Present the listing below as a numbered list with one line per item. Skip any blank lines and leave out the pictures.

BEGIN Records supplied

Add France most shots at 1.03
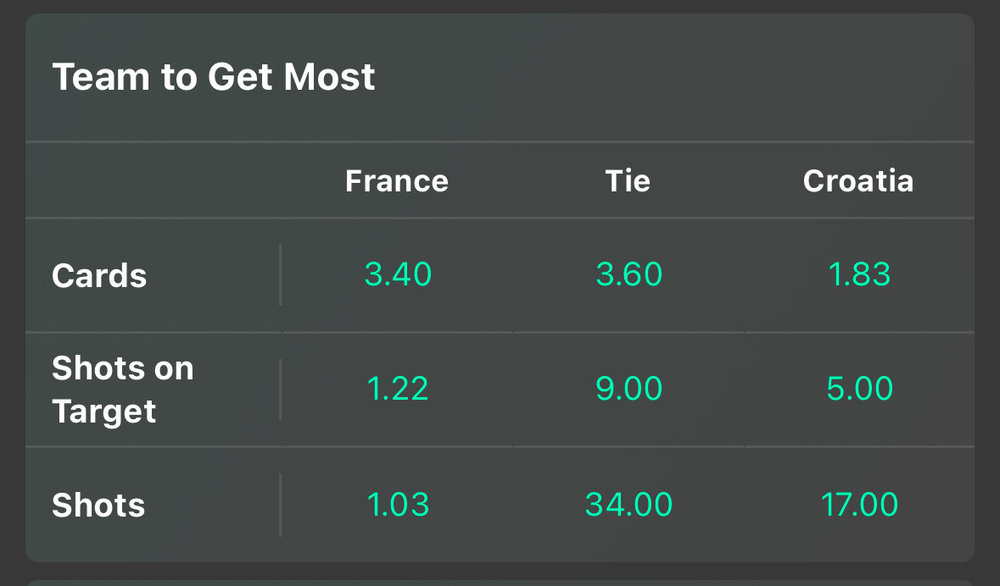Image resolution: width=1000 pixels, height=586 pixels. pyautogui.click(x=398, y=505)
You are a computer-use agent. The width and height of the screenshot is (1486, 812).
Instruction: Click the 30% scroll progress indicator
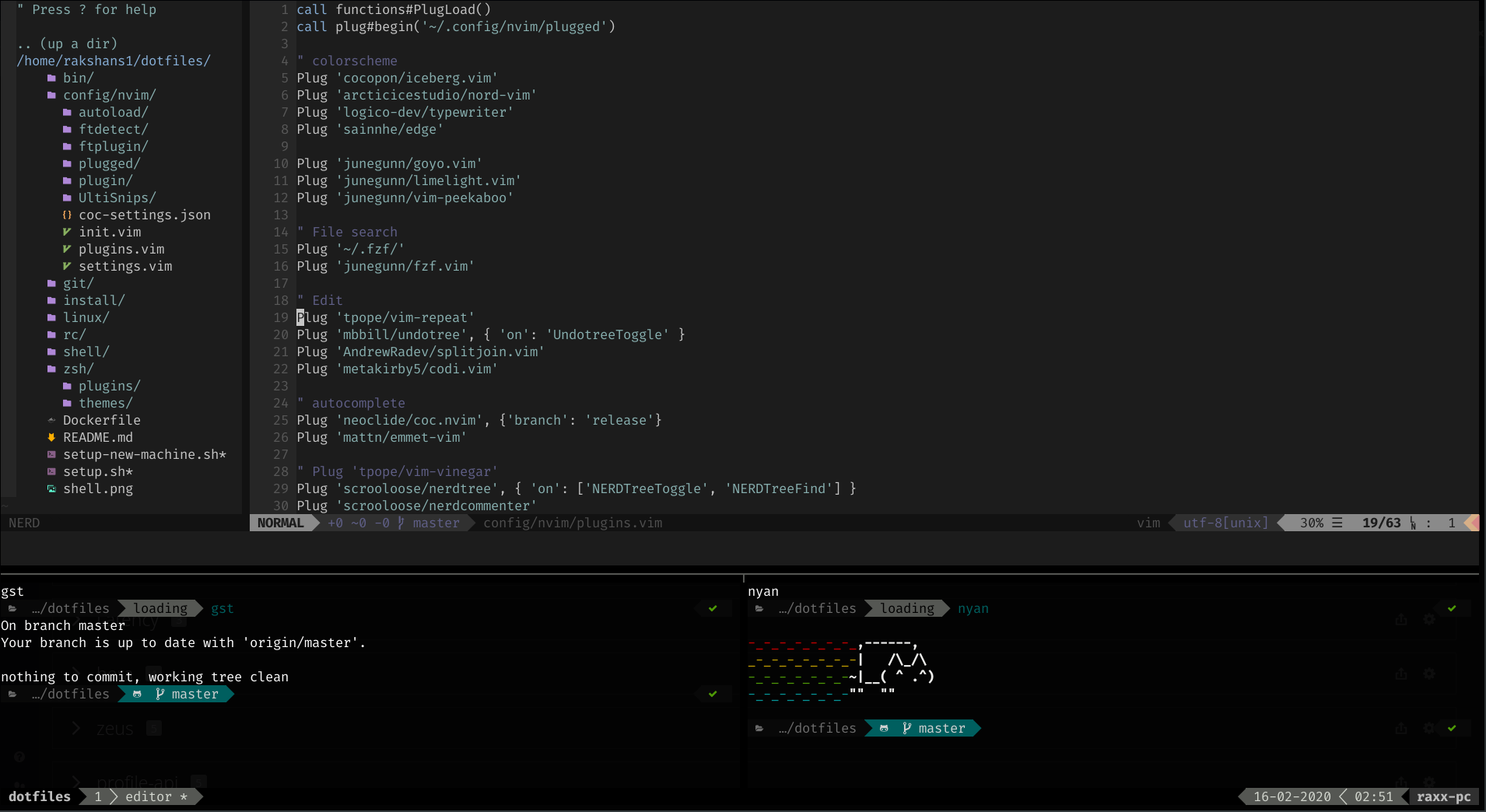coord(1310,523)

END Records supplied

# Complete answer
1. Add France most shots at 1.03
2. Image resolution: width=1000 pixels, height=586 pixels. pyautogui.click(x=398, y=505)
3. You are a computer-use agent. The width and height of the screenshot is (1486, 812).
4. Instruction: Click the 30% scroll progress indicator
5. coord(1310,523)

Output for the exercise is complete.